----- Data records

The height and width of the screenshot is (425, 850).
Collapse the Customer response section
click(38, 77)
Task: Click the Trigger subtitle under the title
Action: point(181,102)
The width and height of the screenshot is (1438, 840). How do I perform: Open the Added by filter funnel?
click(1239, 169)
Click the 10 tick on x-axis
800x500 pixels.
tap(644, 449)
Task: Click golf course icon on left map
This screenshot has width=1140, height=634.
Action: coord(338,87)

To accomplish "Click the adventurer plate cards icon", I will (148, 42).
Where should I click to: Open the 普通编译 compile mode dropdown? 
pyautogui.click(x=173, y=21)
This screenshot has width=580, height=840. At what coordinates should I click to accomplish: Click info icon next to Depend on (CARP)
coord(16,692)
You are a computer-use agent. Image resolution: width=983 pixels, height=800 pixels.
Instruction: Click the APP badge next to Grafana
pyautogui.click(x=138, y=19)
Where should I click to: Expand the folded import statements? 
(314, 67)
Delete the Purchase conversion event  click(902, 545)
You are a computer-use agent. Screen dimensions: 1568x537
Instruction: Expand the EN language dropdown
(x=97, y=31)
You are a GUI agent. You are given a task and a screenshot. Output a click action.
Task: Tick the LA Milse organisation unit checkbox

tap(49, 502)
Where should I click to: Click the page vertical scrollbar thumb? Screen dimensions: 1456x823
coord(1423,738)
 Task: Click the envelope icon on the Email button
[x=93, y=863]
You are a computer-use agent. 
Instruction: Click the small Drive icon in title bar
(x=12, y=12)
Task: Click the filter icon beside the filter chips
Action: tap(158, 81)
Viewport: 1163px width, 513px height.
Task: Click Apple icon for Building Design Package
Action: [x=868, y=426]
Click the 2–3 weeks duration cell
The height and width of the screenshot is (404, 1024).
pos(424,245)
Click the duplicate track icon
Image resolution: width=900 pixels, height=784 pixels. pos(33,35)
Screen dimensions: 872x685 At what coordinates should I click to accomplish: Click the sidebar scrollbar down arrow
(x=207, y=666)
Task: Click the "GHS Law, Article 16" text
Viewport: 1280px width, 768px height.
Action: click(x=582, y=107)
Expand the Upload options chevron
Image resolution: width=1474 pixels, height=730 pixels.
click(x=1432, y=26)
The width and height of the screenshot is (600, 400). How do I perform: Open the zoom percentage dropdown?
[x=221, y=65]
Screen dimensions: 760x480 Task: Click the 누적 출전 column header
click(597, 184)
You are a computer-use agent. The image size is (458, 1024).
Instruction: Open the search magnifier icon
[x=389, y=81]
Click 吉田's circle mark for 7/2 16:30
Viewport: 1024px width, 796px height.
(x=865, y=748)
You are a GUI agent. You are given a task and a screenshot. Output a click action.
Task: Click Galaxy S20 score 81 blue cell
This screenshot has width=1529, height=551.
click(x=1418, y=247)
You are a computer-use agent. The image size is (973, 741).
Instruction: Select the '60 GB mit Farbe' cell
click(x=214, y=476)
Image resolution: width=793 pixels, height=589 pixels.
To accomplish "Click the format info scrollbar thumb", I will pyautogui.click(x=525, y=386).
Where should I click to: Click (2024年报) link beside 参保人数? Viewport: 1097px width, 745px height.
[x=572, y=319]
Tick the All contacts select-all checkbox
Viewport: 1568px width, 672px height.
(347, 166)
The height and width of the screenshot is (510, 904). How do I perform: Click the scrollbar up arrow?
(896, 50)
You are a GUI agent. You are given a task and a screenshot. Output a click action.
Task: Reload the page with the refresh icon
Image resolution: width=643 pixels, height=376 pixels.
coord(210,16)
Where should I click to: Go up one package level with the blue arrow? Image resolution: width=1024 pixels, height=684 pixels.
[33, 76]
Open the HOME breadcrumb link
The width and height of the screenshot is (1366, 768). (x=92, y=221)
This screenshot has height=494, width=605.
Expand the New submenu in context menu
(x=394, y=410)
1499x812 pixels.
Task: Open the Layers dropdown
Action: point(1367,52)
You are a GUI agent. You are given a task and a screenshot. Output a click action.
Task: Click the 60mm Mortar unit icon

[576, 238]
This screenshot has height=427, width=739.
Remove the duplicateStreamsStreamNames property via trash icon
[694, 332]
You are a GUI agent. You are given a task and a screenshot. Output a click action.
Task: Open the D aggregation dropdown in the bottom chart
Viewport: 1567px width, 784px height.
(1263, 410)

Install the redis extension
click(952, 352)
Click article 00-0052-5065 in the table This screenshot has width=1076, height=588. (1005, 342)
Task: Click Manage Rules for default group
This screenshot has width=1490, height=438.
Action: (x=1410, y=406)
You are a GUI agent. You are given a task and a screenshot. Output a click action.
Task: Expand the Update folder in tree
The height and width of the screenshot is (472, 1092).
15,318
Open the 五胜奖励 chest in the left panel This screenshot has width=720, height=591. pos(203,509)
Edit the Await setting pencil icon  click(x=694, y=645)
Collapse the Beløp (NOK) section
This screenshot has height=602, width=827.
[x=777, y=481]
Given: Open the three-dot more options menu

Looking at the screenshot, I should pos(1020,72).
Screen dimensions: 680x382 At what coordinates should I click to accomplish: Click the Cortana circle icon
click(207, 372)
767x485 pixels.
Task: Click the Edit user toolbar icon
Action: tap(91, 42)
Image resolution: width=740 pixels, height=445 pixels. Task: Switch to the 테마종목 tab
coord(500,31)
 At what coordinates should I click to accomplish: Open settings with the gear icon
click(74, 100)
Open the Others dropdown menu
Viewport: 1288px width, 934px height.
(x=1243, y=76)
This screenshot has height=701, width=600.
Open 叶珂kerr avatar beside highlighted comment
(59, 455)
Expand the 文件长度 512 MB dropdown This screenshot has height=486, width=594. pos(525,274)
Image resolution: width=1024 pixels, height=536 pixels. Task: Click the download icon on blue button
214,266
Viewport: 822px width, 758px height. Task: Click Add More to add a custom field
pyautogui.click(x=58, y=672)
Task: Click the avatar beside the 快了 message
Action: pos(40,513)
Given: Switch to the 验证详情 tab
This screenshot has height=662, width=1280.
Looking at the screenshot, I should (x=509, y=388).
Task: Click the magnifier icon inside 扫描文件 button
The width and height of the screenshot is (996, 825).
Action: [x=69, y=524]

----------

Exercise instructions: A verbatim copy of the lines from the one with "The width and height of the screenshot is (996, 825)." to the end of the listing is the whole answer.

Result of this task:
The width and height of the screenshot is (996, 825).
Action: [x=69, y=524]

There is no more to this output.